Components and Their Functions
A typical pump jack consists of several key components that work together to transfer power from the surface to the downhole pump. The table below lists the primary components and their functions.
| Component | Function |
|---|---|
| Prime Mover | Usually an electric motor or gas engine that provides rotational power. |
| Gear Reducer | Reduces the high speed of the prime mover to a slower, more powerful rotational speed. |
| Crank and Counterweights | Attached to the gearbox output; counterweights balance the rod load to reduce energy consumption. |
| Pitman Arm | Connects the crank to the walking beam, converting rotary motion into oscillating motion. |
| Walking Beam | A horizontal beam that pivots on a central saddle bearing; it rocks back and forth to move the sucker rod string. |
| Horsehead | A curved steel structure at the front of the walking beam that supports the wireline (bridle) and maintains constant alignment with the polished rod. |
| Bridle and Carrier Bar | Wireline cables attached from the horsehead to the carrier bar, which connects to the polished rod. |
| Polished Rod | The topmost section of the sucker rod; passes through a stuffing box to seal the wellhead and withstands the full pump stroke. |
| Stuffing Box | A sealing device at the wellhead that prevents oil and gas leaks around the moving polished rod. |
| Sucker Rod String | A series of connected metal rods that transmit the reciprocating motion from the surface to the downhole pump. |
| Downhole Pump | A reciprocating piston pump located near the bottom of the well that lifts fluid through the tubing. |
Working Principle
The pump jack operates in a continuous cycle of upstroke and downstroke. During the upstroke, the walking beam lifts the sucker rod string, which pulls the downhole pump plunger upward. This action reduces pressure inside the pump barrel, causing formation fluids (oil, water, and gas) to flow into the pump through a standing valve. Simultaneously, the traveling valve on the plunger closes, sealing the lifted fluid above it. During the downstroke, the walking beam lowers the rod string, pushing the plunger downward. The standing valve closes, preventing fluid from escaping back into the formation, while the traveling valve opens, allowing the fluid above the plunger to move upward into the tubing. This two-stroke cycle repeats at a controlled rate (typically 6 to 20 strokes per minute) to continuously lift oil to the surface.

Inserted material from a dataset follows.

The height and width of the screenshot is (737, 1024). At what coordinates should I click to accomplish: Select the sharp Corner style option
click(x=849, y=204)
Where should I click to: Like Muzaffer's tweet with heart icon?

Applications and Industry Context
Pump jacks are most commonly used in onshore oil wells where the reservoir pressure has declined below the level required for natural flow. They are a type of artificial lift system. The exact geometry of a pump jack (e.g., the length of the walking beam, crank radius, and counterweight placement) is customized based on well depth, fluid viscosity, and desired production rate. Pump jacks are rated by their API designation (e.g., C320D256-120) that specifies parameters like peak torque and structural load capacity.

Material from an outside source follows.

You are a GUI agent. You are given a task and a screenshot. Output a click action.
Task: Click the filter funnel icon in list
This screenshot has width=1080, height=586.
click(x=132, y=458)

- Depth Range: Effective for wells from a few hundred feet to over 10,000 feet deep.
- Production Rates: Typically range from a few barrels per day (bbl/d) to over 1,000 bbl/d depending on pump size and stroke speed.
- Maintenance: Routine inspections include checking gearbox oil levels, tightening bolts, monitoring counterweights, and replacing stuffing box seals.
Advantages and Limitations
Pump jacks offer several advantages: they are mechanically robust, relatively low-cost to install, and well-suited for low-to-moderate production rates. Their simple design allows for easy field maintenance. However, they have limitations: the large surface footprint makes them unsuitable for offshore or space-constrained locations; they are less efficient for very deep or high-temperature wells; and the reciprocating motion can cause rod and tubing wear over time. Alternative artificial lift methods include electric submersible pumps (ESPs), progressive cavity pumps (PCPs), and gas lift systems.
Usage Example
A typical operator might report: “We installed a C-640D-305 pump jack on well #12 after the reservoir pressure dropped below 200 psi. The unit is set to run at 8 strokes per minute with a polished rod load of 18,000 pounds, producing an average of 120 bbl/d of fluid.”